Mein Training leidet aktuell ein wenig, ich würde eigentlich gerne mehr machen, aber Job, Familie und auch das Vereinsleben (es geht auf den Herbstlauf zu) fordern ebenfalls Zeit. Daher waren einige recht lange und anspruchsvolle Trainingseinheiten rund um den weißen Stein bei Heidelberg das höchste der Gefühle, immer rund 30km und immerhin auch mal um die 1000 Höhenmeter – ob das wirklich ausreichend für den Weinsteig sein würde war durchaus fraglich. Einen Vorteil hat der Weinsteig für mich: Er liegt vergleichsweise nahe, das erspart Übernachtungen und längere Anreisen, zum Preis des frühen Aufstehens. Ich bin etwas knapp dran, aber immer noch rechtzeitig zur Vorbesprechung und Begrüßung durch Holger Gremmers. Die Einweisung ist relativ kurz, es wird nochmals auf die Umleitung an der Lindemanns-Ruh wegen Forstarbeiten hingewiesen und die klare Ansage: Es gibt keine Markierungen der Strecke, es wird nach GPS-Track gelaufen.
Der Start um 8h an der Jugendherberge ist recht locker, kein Gedränge wie bei Läufen wie etwa in Karlsruhe. Es geht durch die Bebauung in Richtung Weinsteig. Einen minimalen Teil kenne ich dann auch schon, letztes Jahr bin ich die Treppe vom Bahnhof beim Geburtstagsultra hochgekommen, diesmal geht es sie hinunter. Noch einige Schwenker durch die Stadt und dann geht es in den Wald und auch gleich an den ersten knackigen Anstieg. Wie angekündigt: alles Trail. Das Feld hat sich noch nicht ganz auseinander gezogen und es gibt auch recht bald schon erste Verwerfungen, denn die führende Gruppe biegt falsch ab, gut dass ich einen ortskundigen Läufer vor mir habe, der die Stelle sehr gut kennt und gleich Meldung macht: „ihr seid falsch – die gelb-rote Markierung ist die Abkürzung“. In der Folge überholen uns einige Läufer wieder, aber die Wege sind in der Regel auch ausreichend breit dafür.

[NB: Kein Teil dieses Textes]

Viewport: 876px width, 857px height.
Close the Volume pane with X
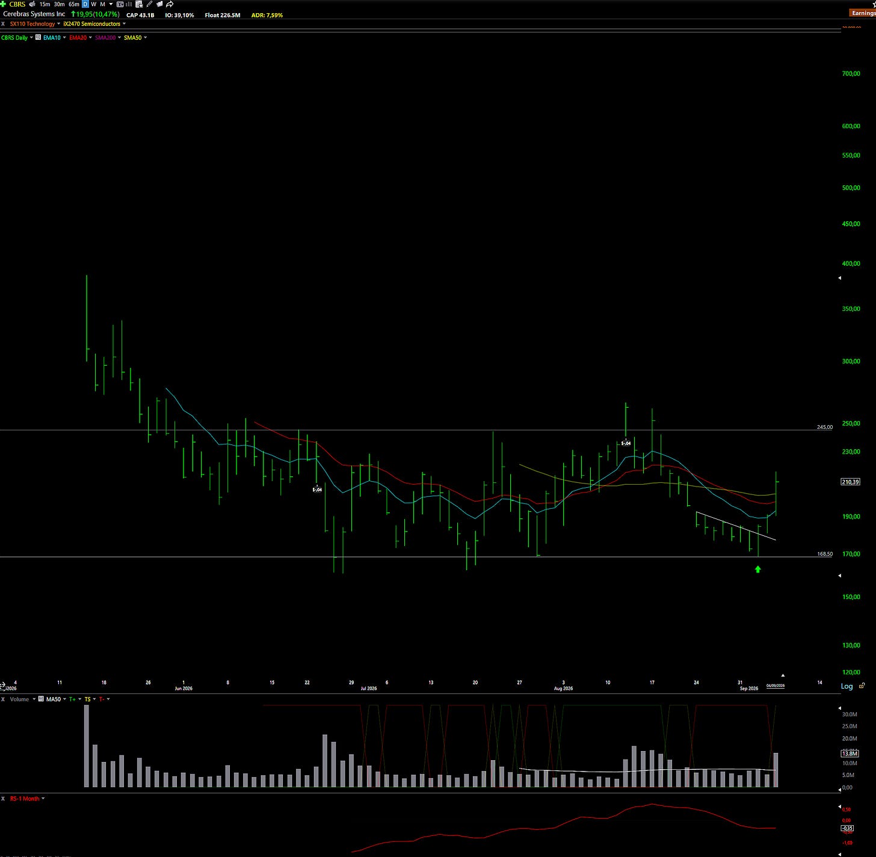(3, 699)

Die erste markante Stelle entlang der Strecke ist die Wolfsburg. Auch dort haben wir einiges zu tun um den Weg zu finden. Der Weinsteig wurde an dieser Stelle verlegt und führt nunmehr um die Burg herum – nur wo ist der Abgang auf den Rundgang. Dank GPS finden wir den dann auch, verpassen aber prompt die nächste Abzweigung. Nun gibt es etliche Stimmen – „das passt schon, das geht gleich wieder seitlich hoch“. Ich selbst lasse mich da nicht drauf ein und nehme wiederum den Track auf der Uhr. Damit finde ich dann auch die Abzweigung auf den Weg direkt unterhalb der Mauer. Mit dabei ist die jüngste Teilnehmerin, während wir zügig, halb joggend halb marschierend den weiteren Anstieg nach der Burg bewältigen unterhalten wir uns etwas und erwarten doch jeden Moment, dass uns das Feld wieder überrollt. Stellenweise können wir die Läufer noch hören. Aber der GPS-Track und auch die Markierungen lassen keinen Zweifel: aktuell sind wir richtig.

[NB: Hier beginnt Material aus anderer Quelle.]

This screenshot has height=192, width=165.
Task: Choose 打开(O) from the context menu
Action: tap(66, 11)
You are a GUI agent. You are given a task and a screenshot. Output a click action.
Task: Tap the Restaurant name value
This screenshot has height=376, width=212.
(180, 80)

Am Ausblick Bergstein machen wir einen minimalen Foto-Stopp. Im Tal ziehen noch die Wolken, von oben scheint die goldene Oktober-Sonne. Es erinnert mich ganz deutlich an den Geburtstagsultra, nur bin ich diesmal auf der anderen Seite des Tals und in die entgegengesetzte Richtung unterwegs. Noch dazu ist mir natürlich bewusst: Der Trail geht diesmal bis zum Ende als Trail und nicht nach der Hälfte in einen flachen Lauf in der Ebene über. Die Wege sind aktuell vergleichsweise flach, aber das bleibt nicht lange so, wir halten recht direkt auf die erste Versorgung am Weinbiet zu. Bis zur Hütte geht es dann nochmal richtig steil nach oben, aber es stehen auch schon die ersten Unterstützer an der Strecke – mit Glocken und Schellen die man gefühlt schon einen Kilometer vor der Versorgung hört. Die Versorgung halte ich bewusst kurz, ein paar Gummibärchen, einen Riegel für den Weg und einen Schluck Iso. Schon geht es weiter, das Feld hat uns noch nicht wieder ganz überrollt.

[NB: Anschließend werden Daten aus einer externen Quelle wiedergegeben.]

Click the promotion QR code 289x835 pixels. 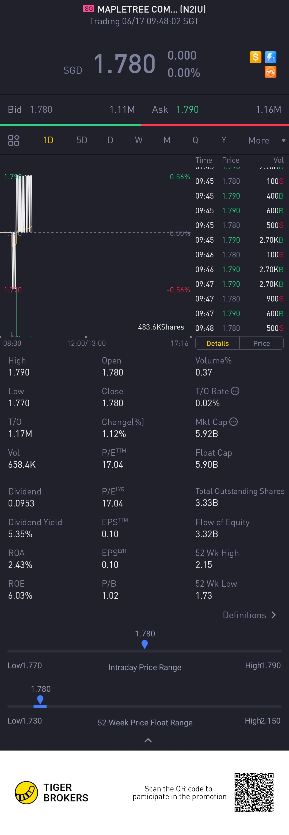coord(254,793)

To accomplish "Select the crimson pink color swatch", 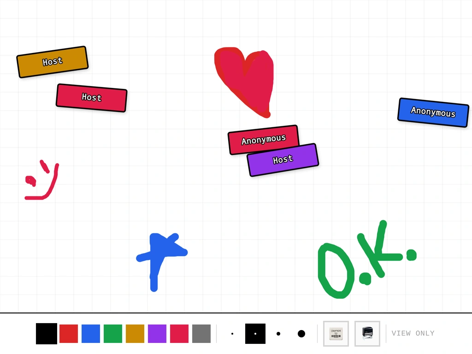I will (179, 334).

Wie auf den letzten Kilometern habe ich aber immer Sichtkontakt zu anderen Läufern. Es geht nun recht zügig die Höhenmeter auch wieder hinunter – einige Serpentinen, alles gut zu Laufen auch wenn ich mich zur Vorsicht mahne. Am Benjetal ist dann erst einmal wieder Wegsuchen angesagt, das aufgelaufene Grüppchen entscheidet sich letztlich für den Weg entlang des Bachs, mangels anderer Alternativen, zumindest ist das die Richtung die wir aus Track und Markierung heraus ermitteln können. An der nächsten Kreuzung ist die Markierung auch wieder zu finden. Dort fädeln wir allerdings allesamt auf einen Trail ein, der etwas oberhalb liegt als der eigentliche – kurz wird überlegt ob wir den Abhang an einer günstigen Stelle nach unten gehen sollen, wir sind rund 10-15m vom eigentlichen Trail weg. Ein ortskundiger Läufer beruhigt: Die beiden Wege kommen in ca. 400m ohnehin wieder zusammen, kein Grund zur Panik. Also geht es weiter und gefühlt sind alle erleichtert als erkennbar wird: Die Wege nähern sich wieder einander an und verschmelzen danach.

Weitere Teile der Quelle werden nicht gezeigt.